I learned to love the fall, to really love it, at the foothills of the French Alps, in October, two months after my friend drowned in Lake Michigan.
Autumn had always been bright orange and covered in cold winds. It had been gaudy Halloween decorations and trying to guess when the first Michigan snowstorms would hit my school. Ghouls and goblins and dying leaves. Rain.
Autumn came differently that year. Mysterious, somber, hazy. October became a series of images that had the power to touch me emotionally. Apples and pumpkins growing plump and the skies swelling with moisture. Clouds sliding down mountain faces and fog sidling up to the university buildings. French students with cigarettes at all of the entrances, smoke curling in front of walls covered in reddening ivy and the damp of the morning’s rain. I can’t explain it, but even the pavement was beautiful to me.
The same year that I met my friend, less than two years before her death, we went for a walk in the nature preserve at our school in the zenith of Michigan’s fall. The ground was blanketed in color and the trees were still thick with orange and yellow and red. My friend wore a bright red pea coat and her curls danced in the wind. I snapped a picture of her there, her eyes closed as if she were listening to something that only she could hear. When she died, I printed out the photo to prop up on my desk, and it came with me to France when I started school in the fall.

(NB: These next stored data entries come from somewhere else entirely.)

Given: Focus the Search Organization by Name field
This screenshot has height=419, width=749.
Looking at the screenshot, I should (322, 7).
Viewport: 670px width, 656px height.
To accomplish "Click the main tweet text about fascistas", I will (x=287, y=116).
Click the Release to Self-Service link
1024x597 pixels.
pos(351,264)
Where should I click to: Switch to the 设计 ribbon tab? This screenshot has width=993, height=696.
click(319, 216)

I was mourning, and I found myself easily in tears. Sometimes they came because I was deeply sad and angry for what had happened. But they came also when I found something particularly beautiful or meaningful. Life was rich because it wasn’t forever. That fall, I passed late night tram rides rereading and responding to letters from friends back home. I spent a weekend in the mountains with a friend and her family and we baked apples in the fireplace, foraged for chestnuts in the forest, drove through misty little mountain towns and spoke to a group of hunters searching for sangliers—wild boar. This was the fall that I was truly homesick for maybe the first time in my life. It was the fall that I first felt at home in a country that was not my own.
Autumn had always been about death, and that didn’t change. But instead of being skeletons and cracking leaves, October became for me a swan song, a great exhale of life. Autumn meant not that the land was dying, but that it was pushing out the last of its growth. While summer is often languid and lazy, autumn is characterized by a certain voracity of life, a capitalization of the time that is left. It’s not the fear of the winter that necessitates this urgency, but the understanding of what can be done as long as life remains.

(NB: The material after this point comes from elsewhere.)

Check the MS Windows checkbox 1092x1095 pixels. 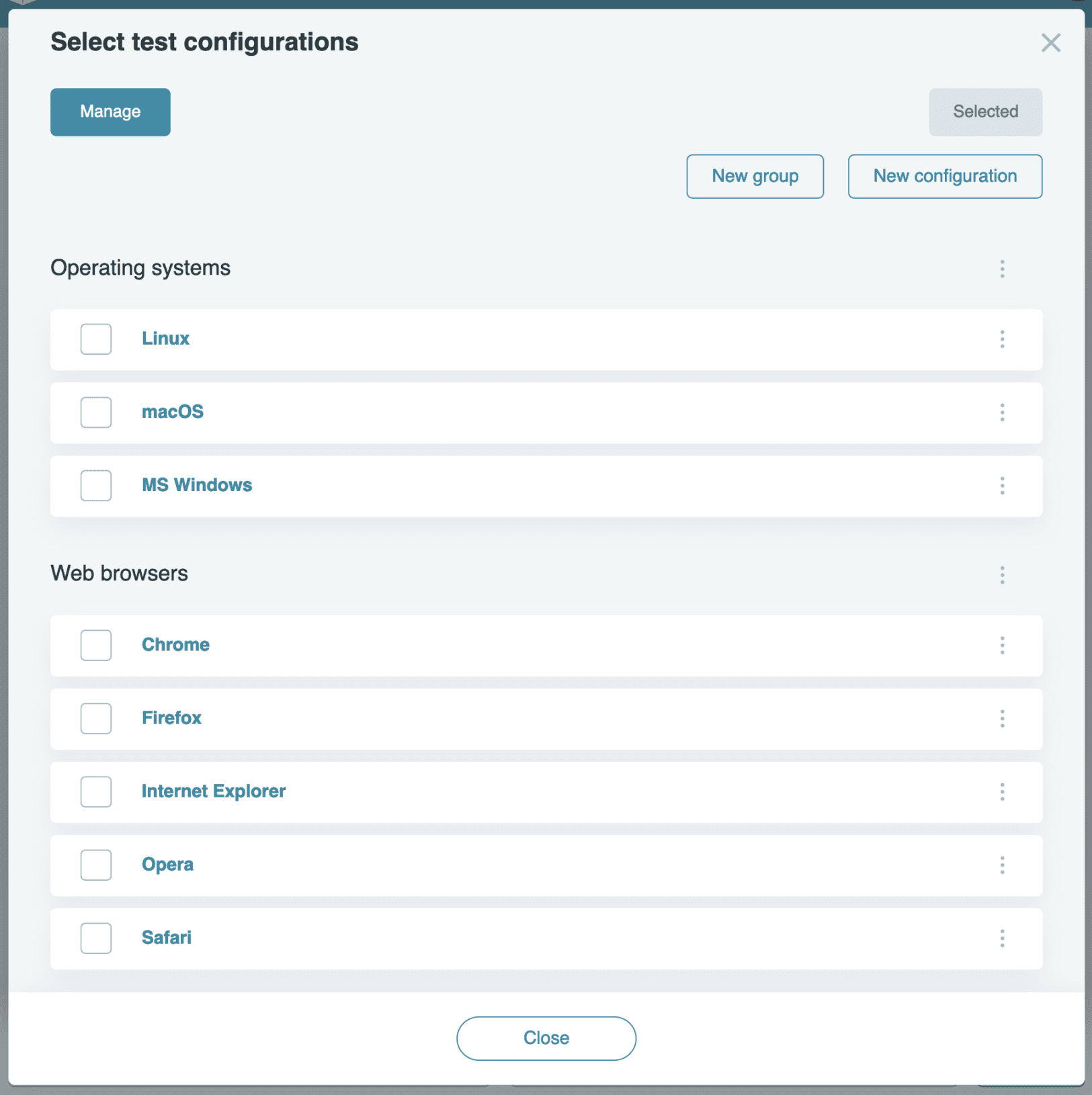(x=95, y=485)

It is October, and I am in France again. I’m a bit on my own this time. I packed two bags with a few things I needed and lots of things I didn’t, and I moved across the Atlantic to work as an English assistant for the middle and high school of a town of 7,000.

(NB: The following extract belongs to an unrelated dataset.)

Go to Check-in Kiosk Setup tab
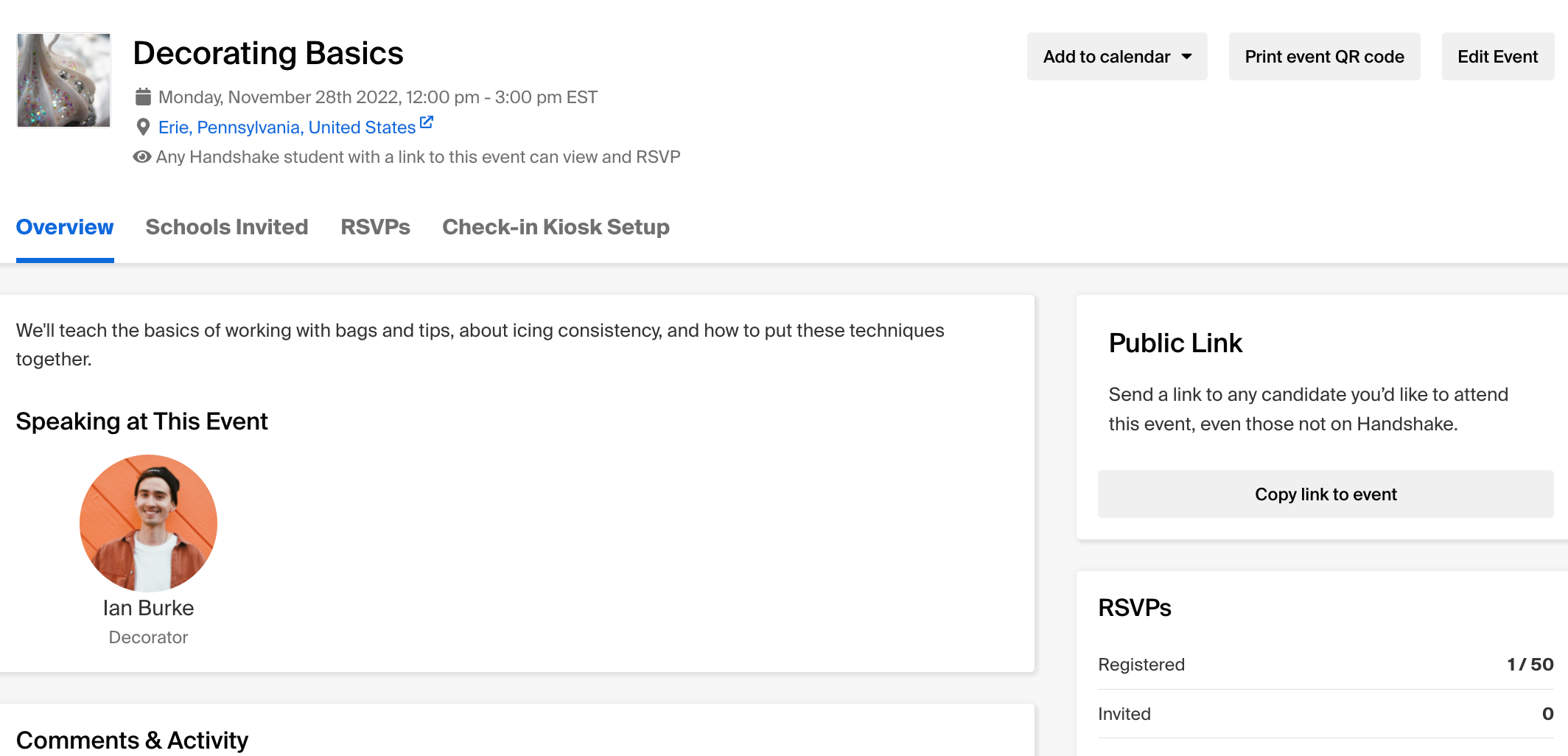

The first days of my stay here, of October, were notably less magical than what I remember of my last French autumn. Dreary skies and unpleasant rains made for bleak days in an isolated area. I gave myself the permission to be teary-eyed when I needed it, and I wondered what in the world I was doing here. Loss comes in many different sizes and shapes.
On my third day here, one of my teachers and her husband took me to the town of Larressingle, a tout petit town not far from my own. On the drive there, through the rolling fields and past old stone houses, they told me about the crops that had just been harvested, how it was a shame I had not been there to see the sunflowers. Walking into the old fortified village—a fortress really, complete with a moat, small windows for the archers, and a platform for those who would turn over the vats of flaming oil—we passed a group of men with camouflaged pants and bright orange hats. Hunters, Emilie told me, off to hunt the sangliers.
We walked through the town. It barely took ten minutes because of its size. The stone chapel at the center was dark and simple, a hushed and holy place. In France, my teacher told me, when you go into a church for the first time, you make a wish. I didn’t have a wish ready to make, and I’ve never put much stock in wishes anyway. I prefer resolutions, and so this is mine: I want always to live in the season of harvest and celebration and loss and preparation. I want to pass every day as if I were in the final flourishing of life.
As we walked back to the car, we heard from the nearby woods the popping of several rifles, and I watched a curtain of blackbirds lift into the sky like shadows sliding up a wall.